→ Prompt:
Every entry below should be printed exactly, without its images.

→ Dataset records:
- - -
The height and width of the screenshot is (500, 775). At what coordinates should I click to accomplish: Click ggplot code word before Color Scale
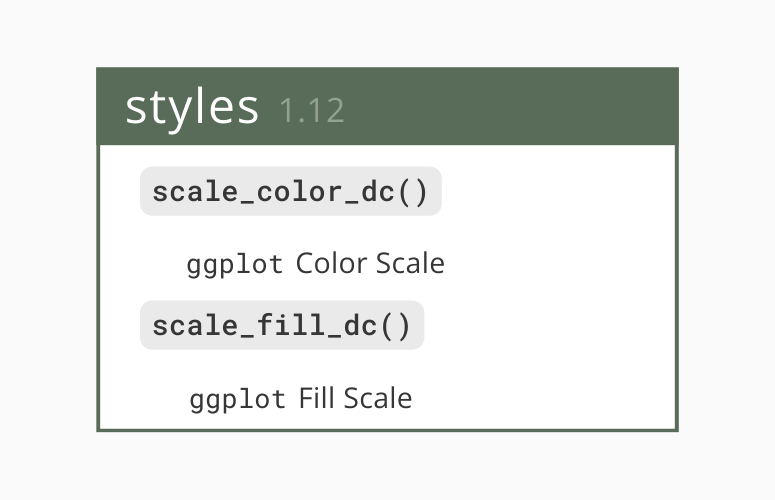235,265
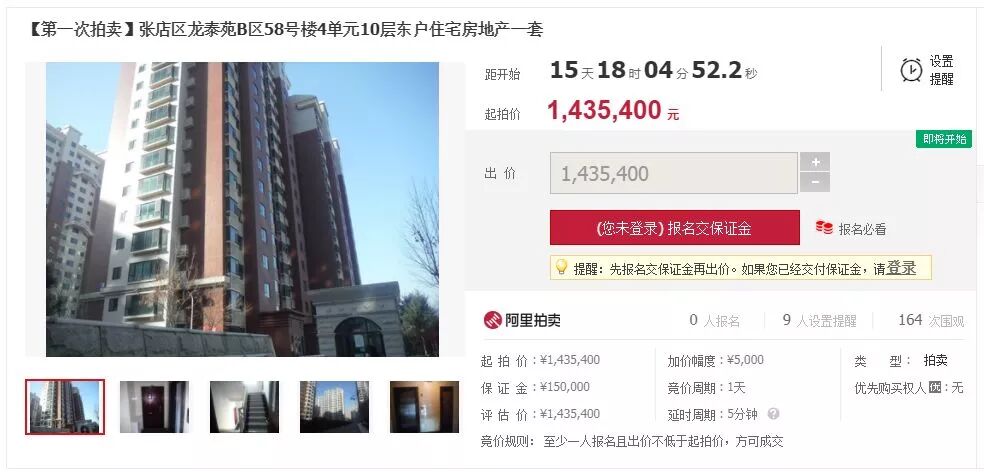Open the 报名必看 link
Viewport: 984px width, 472px height.
[x=862, y=229]
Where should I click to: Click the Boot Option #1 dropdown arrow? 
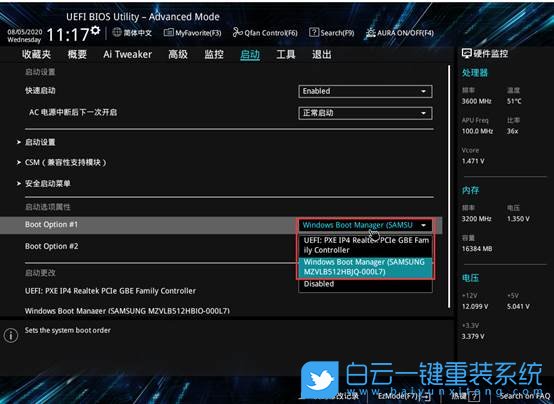coord(423,225)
- - -
→ Result for this exercise:
The height and width of the screenshot is (500, 775). At what coordinates should I click to accomplish: Click ggplot code word before Color Scale
235,265
Open the 报名必看 link
Viewport: 984px width, 472px height.
[x=862, y=229]
Where should I click to: Click the Boot Option #1 dropdown arrow? 
coord(423,225)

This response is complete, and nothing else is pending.